Thresholds That Page the Right Person, Not the Whole Team

Alerts that fire on noise stop firing entirely. Each threshold below names a specific failure class and the first move that catches the cause.

Signal	Threshold	Window	First Action
Quality score drop	Any dimension falls 5%+ below baseline	7-day rolling	Pull traces from degradation period; check prompt hash timeline
Prompt hash change	Any unexpected hash change outside a deployment window	Per-request	Verify change was intentional; correlate with next 48h quality trend
Retrieval relevance drop (RAG)	Retrieval score falls 10%+ below baseline	3-day rolling	Check knowledge base freshness; inspect retrieval pipeline config
Hallucination / refusal rate spike	Flagged rate exceeds 2× historical baseline	Daily	Immediate escalation; roll back most recent prompt or model changes
Format validation failure rate	Rises above 2× baseline (e.g., 0.1% → 0.2%)	1-hour rolling	Check for provider-side model update; inspect template for regressions
Judge kappa drop (monthly calibration)	Kappa falls below 0.6 on gold set	Monthly re-run	Suspend scoring trust; re-rate gold set and update judge rubric
Cost-per-quality ratio	Spend per quality point rises 30%+ week-over-week	Weekly	Review model selection and prompt efficiency; check for context bloat

Build Order: Why Cost Tracking Comes First

The counterintuitive prerequisite to quality monitoring

The most common mistake is starting with quality evaluators before having cost tracking in place. This seems backwards until you realize: your sampling rate for LLM-as-judge is directly constrained by how much that evaluation costs. Without knowing your baseline inference cost per request type, you have no principled basis for choosing a sampling rate. You'll either undersample (missing real degradation) or oversample (running quality evals that cost more than the system they're monitoring).

Cost tracking also delivers fast value on its own. Adding trace IDs and cost-per-span takes a few hours. It immediately shows which request types are expensive and whether any single workflow is responsible for disproportionate spend. That data shapes every downstream sampling decision.

There's also the uncomfortable truth about observability comprehensiveness: teams that try to build the full quality monitoring stack in the first sprint typically ship nothing usable in the first month. Phased delivery — something working at each stage — consistently outperforms a complete design that's half-implemented.

[01]
Trace IDs + Cost Tracking (Weeks 1–2)
Attach a unique trace ID to every request and a cost attribute to every LLM call span. Immediately surfaces expensive outliers and establishes the budget for subsequent sampling decisions. This is the foundation everything else depends on.
[02]
Prompt Hash Instrumentation (Weeks 2–3)
Add genai.prompt.hash and genai.prompt.version attributes to every LLM call span. Zero inference cost, immediate audit trail. Catches the most common cause of silent quality regressions — unannounced prompt changes — before they compound.
[03]
Heuristic Quality Checks (Weeks 3–5)
Run lightweight rule-based checks on 100% of traffic: format validation, response length bounds, regex patterns for expected structure. Track pass/fail rates as OTel metrics. Detects structural failures cheaply and calibrates what 'normal' looks like before investing in semantic evaluation.
[04]
Judge Calibration Run (Week 5)
Before any LLM-as-judge goes to production, manually rate 50–200 production samples. Compute Cohen's kappa between your judge and human raters. Don't proceed until kappa ≥ 0.6 on balanced criteria. This is not optional.
[05]
Sampled LLM-as-Judge (Weeks 5–8)
Start at 1–2% sample rate with a validated judge. Establish a 2-week rolling baseline before configuring drift alerts. Scale to 5–10% once you trust the scores and know the cost profile. Schedule monthly kappa recalibration against the gold set.

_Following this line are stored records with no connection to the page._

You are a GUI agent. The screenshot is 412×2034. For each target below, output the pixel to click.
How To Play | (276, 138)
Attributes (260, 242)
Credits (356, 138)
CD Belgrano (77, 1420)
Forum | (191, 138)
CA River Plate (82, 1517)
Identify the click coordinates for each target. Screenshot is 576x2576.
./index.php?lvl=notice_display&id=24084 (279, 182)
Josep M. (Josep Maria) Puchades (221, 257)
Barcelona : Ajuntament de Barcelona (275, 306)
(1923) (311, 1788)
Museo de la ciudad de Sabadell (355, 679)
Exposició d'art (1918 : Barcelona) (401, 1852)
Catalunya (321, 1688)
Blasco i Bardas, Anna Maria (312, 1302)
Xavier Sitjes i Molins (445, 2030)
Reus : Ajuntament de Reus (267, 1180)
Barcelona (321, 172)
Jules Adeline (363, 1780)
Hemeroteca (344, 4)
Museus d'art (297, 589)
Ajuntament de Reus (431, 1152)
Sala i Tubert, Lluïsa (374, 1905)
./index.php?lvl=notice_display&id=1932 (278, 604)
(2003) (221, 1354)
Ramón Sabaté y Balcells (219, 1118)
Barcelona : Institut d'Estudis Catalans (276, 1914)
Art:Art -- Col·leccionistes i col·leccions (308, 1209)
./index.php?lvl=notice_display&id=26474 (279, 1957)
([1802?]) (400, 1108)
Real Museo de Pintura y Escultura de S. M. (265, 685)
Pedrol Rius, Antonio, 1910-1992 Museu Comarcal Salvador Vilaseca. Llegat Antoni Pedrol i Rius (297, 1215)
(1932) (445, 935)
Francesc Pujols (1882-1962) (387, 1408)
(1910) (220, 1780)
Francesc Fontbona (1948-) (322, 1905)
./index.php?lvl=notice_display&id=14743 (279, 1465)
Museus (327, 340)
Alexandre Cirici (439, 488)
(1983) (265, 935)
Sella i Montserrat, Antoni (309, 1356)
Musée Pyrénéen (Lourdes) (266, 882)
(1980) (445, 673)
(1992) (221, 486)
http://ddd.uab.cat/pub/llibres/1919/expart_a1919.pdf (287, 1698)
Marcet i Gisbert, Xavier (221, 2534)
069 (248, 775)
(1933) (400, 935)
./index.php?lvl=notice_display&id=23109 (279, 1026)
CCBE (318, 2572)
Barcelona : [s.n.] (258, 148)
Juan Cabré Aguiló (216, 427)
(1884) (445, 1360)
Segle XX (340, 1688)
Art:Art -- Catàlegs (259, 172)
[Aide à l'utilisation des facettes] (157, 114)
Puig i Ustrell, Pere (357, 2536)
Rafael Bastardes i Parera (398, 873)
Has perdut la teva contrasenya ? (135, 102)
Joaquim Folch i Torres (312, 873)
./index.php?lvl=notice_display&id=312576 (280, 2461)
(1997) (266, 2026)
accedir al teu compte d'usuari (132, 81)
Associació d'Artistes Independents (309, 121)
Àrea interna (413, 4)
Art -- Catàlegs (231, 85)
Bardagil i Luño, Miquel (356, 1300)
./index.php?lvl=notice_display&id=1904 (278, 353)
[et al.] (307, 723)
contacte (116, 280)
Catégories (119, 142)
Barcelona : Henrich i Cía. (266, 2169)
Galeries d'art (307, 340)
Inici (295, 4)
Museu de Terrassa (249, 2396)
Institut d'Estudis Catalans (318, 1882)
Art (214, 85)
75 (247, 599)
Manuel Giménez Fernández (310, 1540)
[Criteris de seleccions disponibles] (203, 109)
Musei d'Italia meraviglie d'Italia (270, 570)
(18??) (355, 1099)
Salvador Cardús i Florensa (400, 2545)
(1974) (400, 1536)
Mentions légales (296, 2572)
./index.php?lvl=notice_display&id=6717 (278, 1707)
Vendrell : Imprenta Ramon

Minimum Viable LLM Observability Checklist

The checklist before you claim production quality observability

Production Quality Observability Checklist

Every request has a unique trace ID propagated across all service boundaries
Every LLM call span records genai.system, genai.request.model, token counts, and estimated cost
Every LLM call span includes genai.prompt.hash and genai.prompt.version
Heuristic checks run on 100% of production traffic; pass/fail rates tracked as OTel metrics
Judge calibrated: Cohen's kappa ≥ 0.6 on 50–200 hand-rated samples before production use
LLM-as-judge running on at least 1% of production traffic with validated scores
2 weeks of quality score history collected before any drift alerts are configured
Alerts configured on 7-day rolling window, 5% drop threshold per quality dimension
Retrieval quality tracked separately from generation quality in RAG pipelines
Escalated and flagged requests evaluated at 100% regardless of sample rate
Prompt hash change + quality correlation runbook documented and accessible
Monthly judge re-calibration scheduled; kappa drop below 0.6 triggers rubric review

When to Skip Semantic Evaluation (and What to Do Instead)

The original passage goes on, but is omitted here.